-- Exercise aim --
Please copy the entries word for word, starting with the first line and going on through the line with "Action: point(99,519)", both ends included. Leave the pictures out of your answer.

-- Task input --
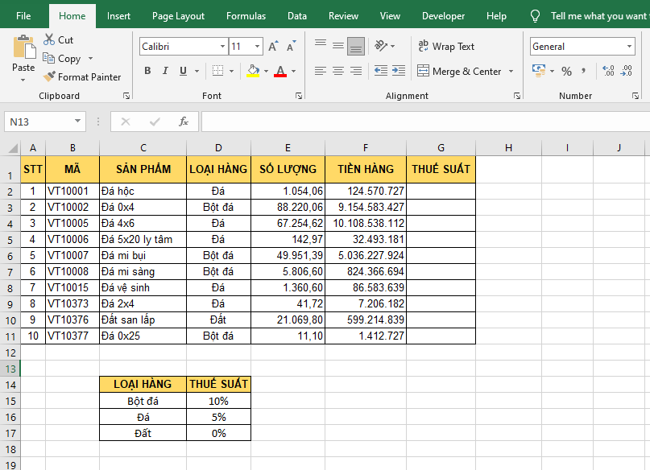Toggle Italic formatting

[165, 72]
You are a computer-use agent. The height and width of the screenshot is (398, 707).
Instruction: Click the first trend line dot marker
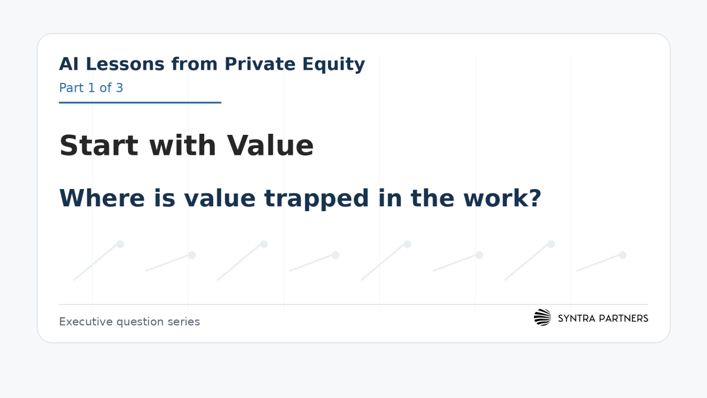point(120,244)
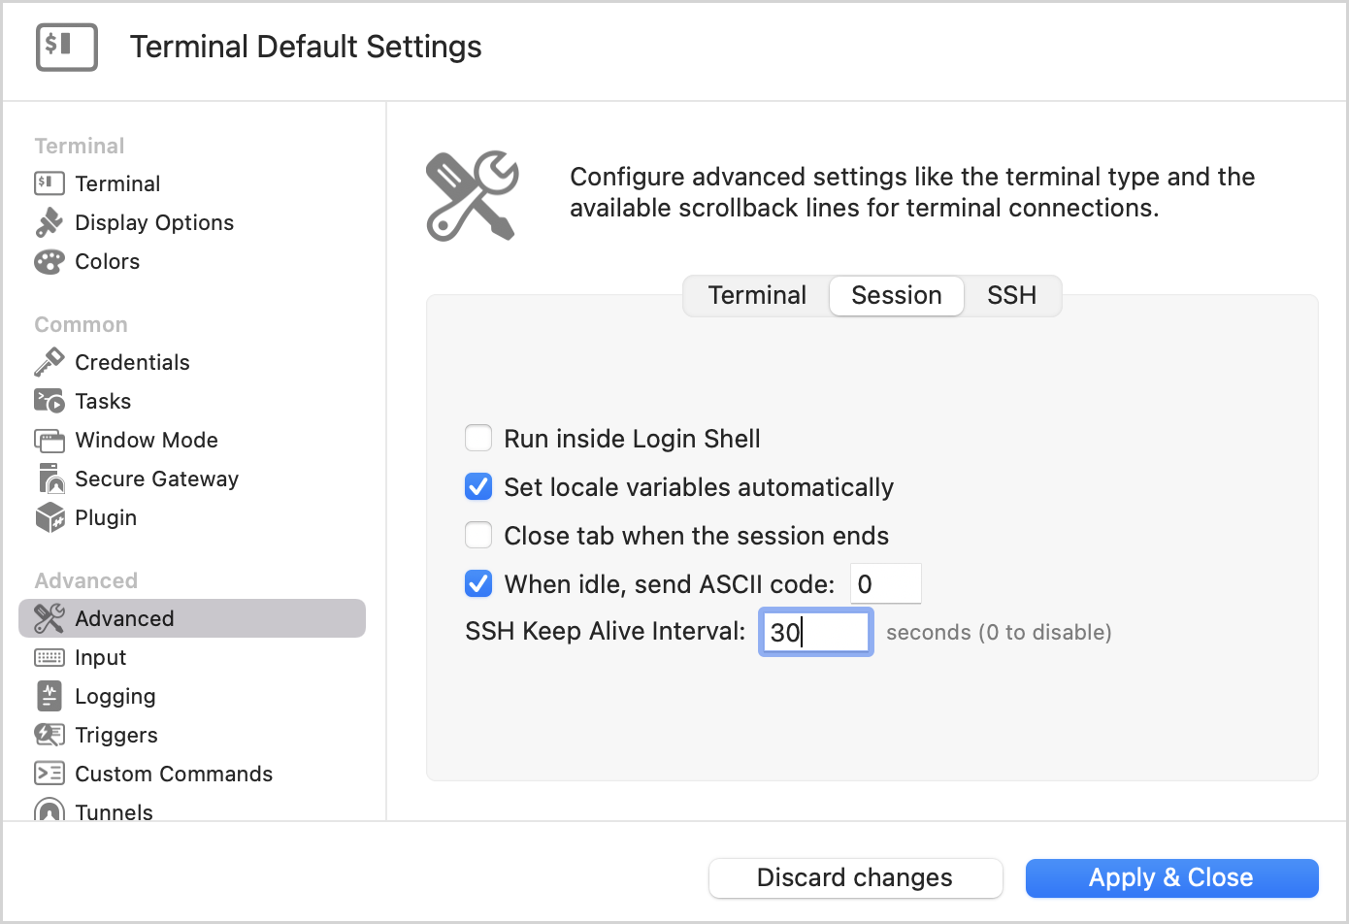Click the Display Options paintbrush icon

click(49, 222)
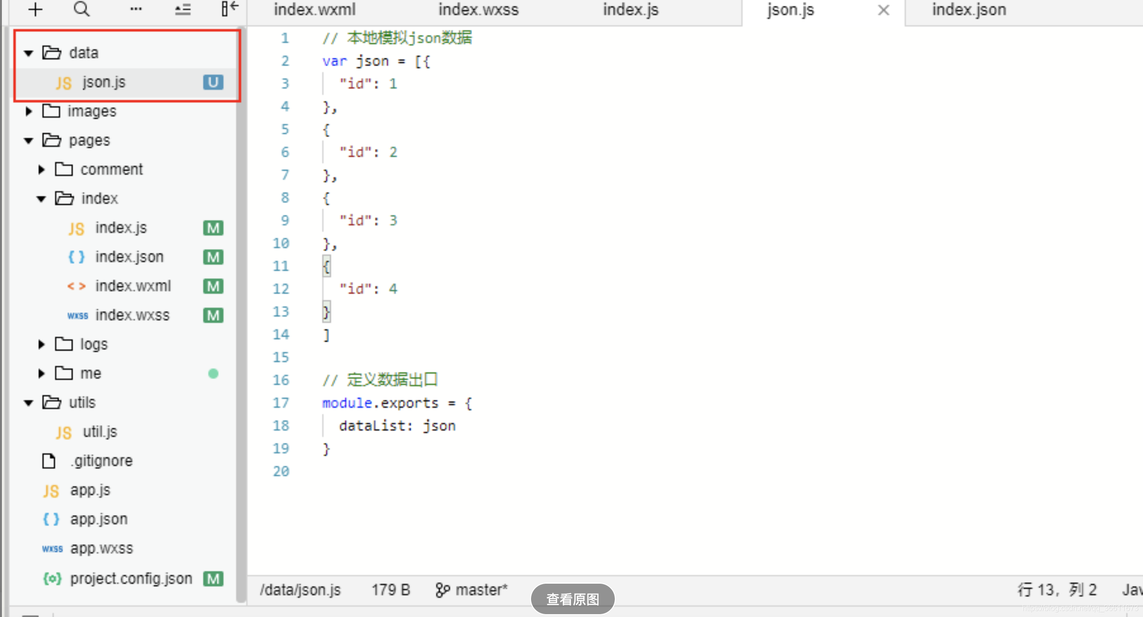
Task: Open app.json in the file tree
Action: point(99,519)
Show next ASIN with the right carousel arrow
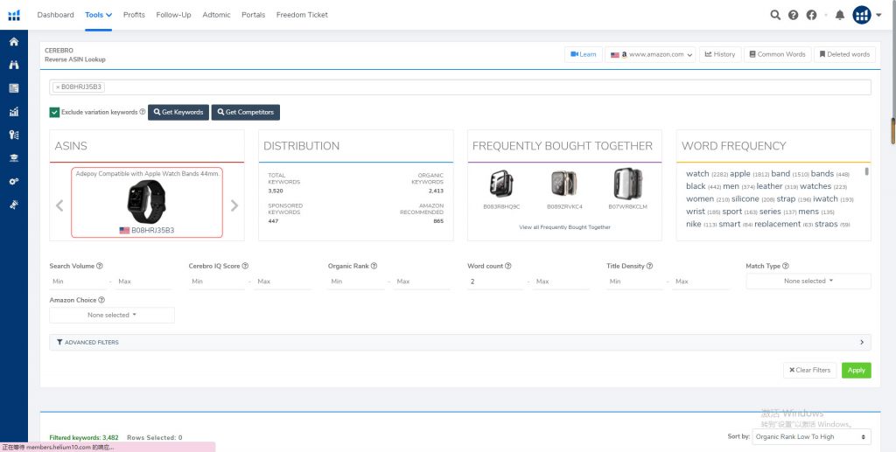The width and height of the screenshot is (896, 452). pos(235,205)
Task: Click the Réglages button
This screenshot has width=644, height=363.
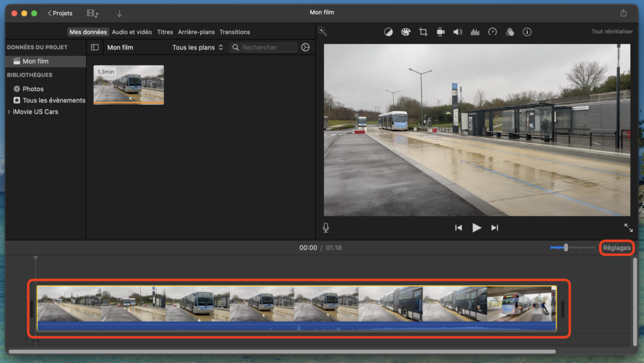Action: pyautogui.click(x=616, y=247)
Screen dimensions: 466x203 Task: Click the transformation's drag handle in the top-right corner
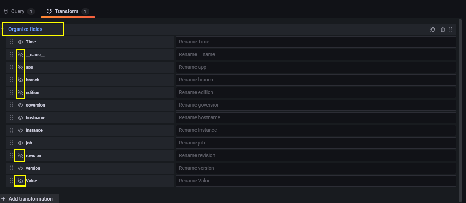(451, 29)
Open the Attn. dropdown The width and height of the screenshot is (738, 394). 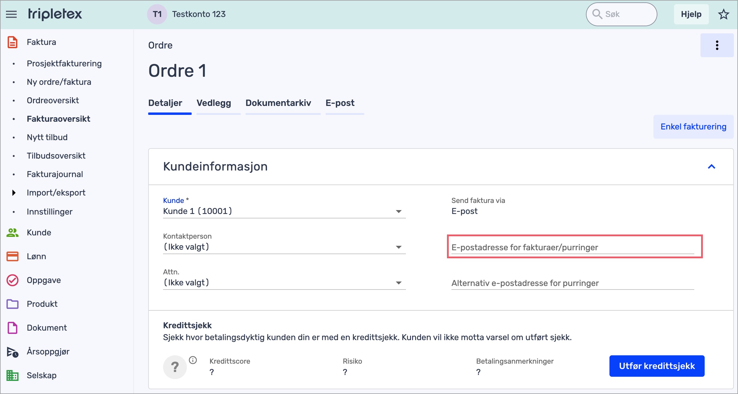284,283
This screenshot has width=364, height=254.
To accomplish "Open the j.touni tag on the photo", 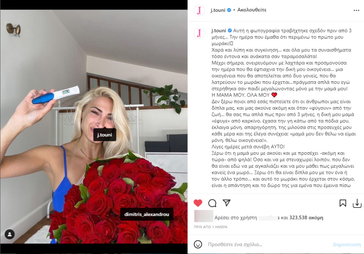I will point(104,135).
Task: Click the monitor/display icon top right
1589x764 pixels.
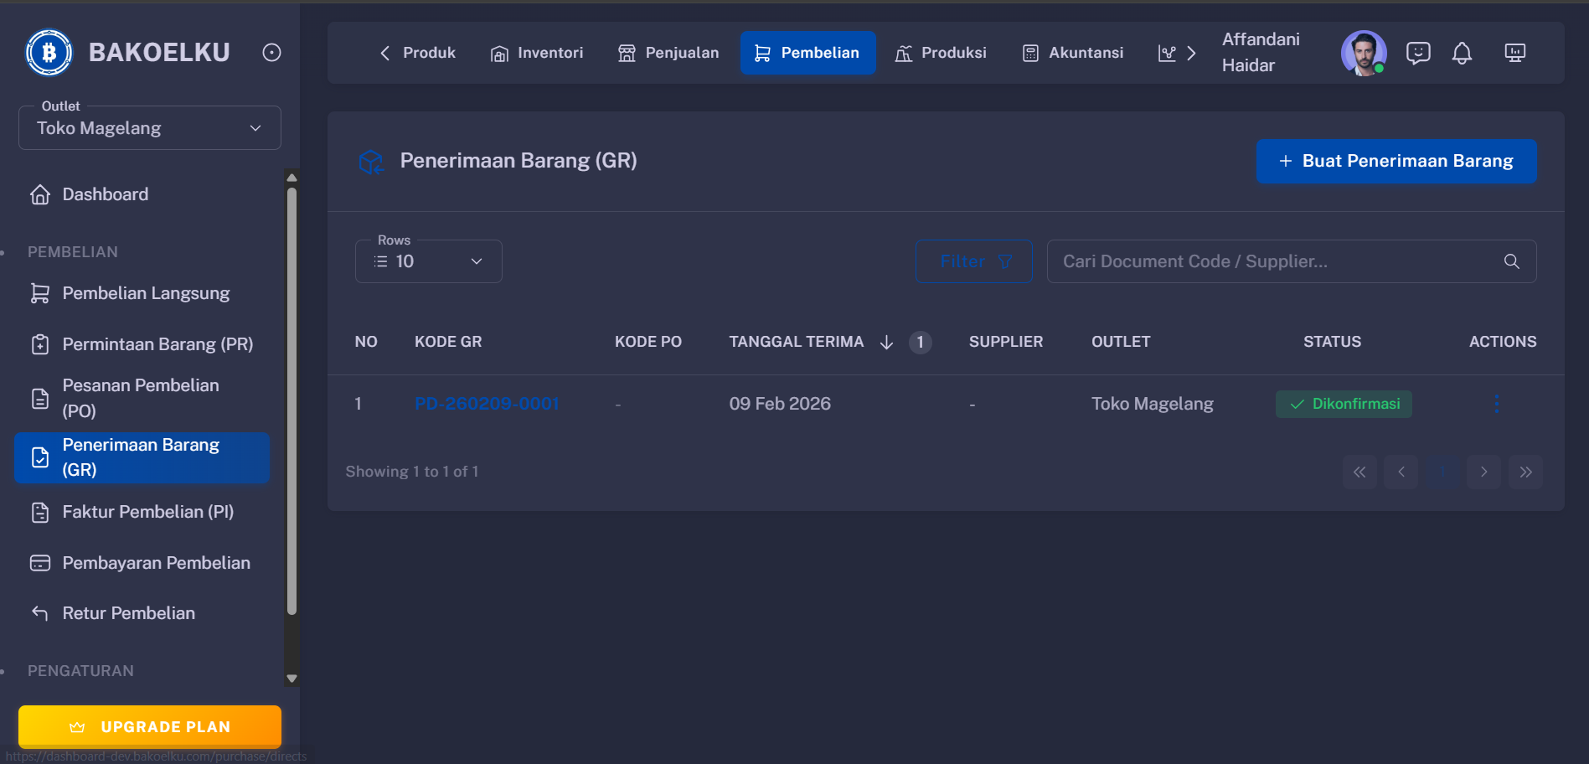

-- Solved exercise --
Toggle Italic formatting

[165, 72]
You are a computer-use agent. The height and width of the screenshot is (398, 707).
Instruction: Click the first trend line dot marker
point(120,244)
Click the Display Options paintbrush icon

click(49, 222)
Task: Open app.json in the file tree
Action: point(99,519)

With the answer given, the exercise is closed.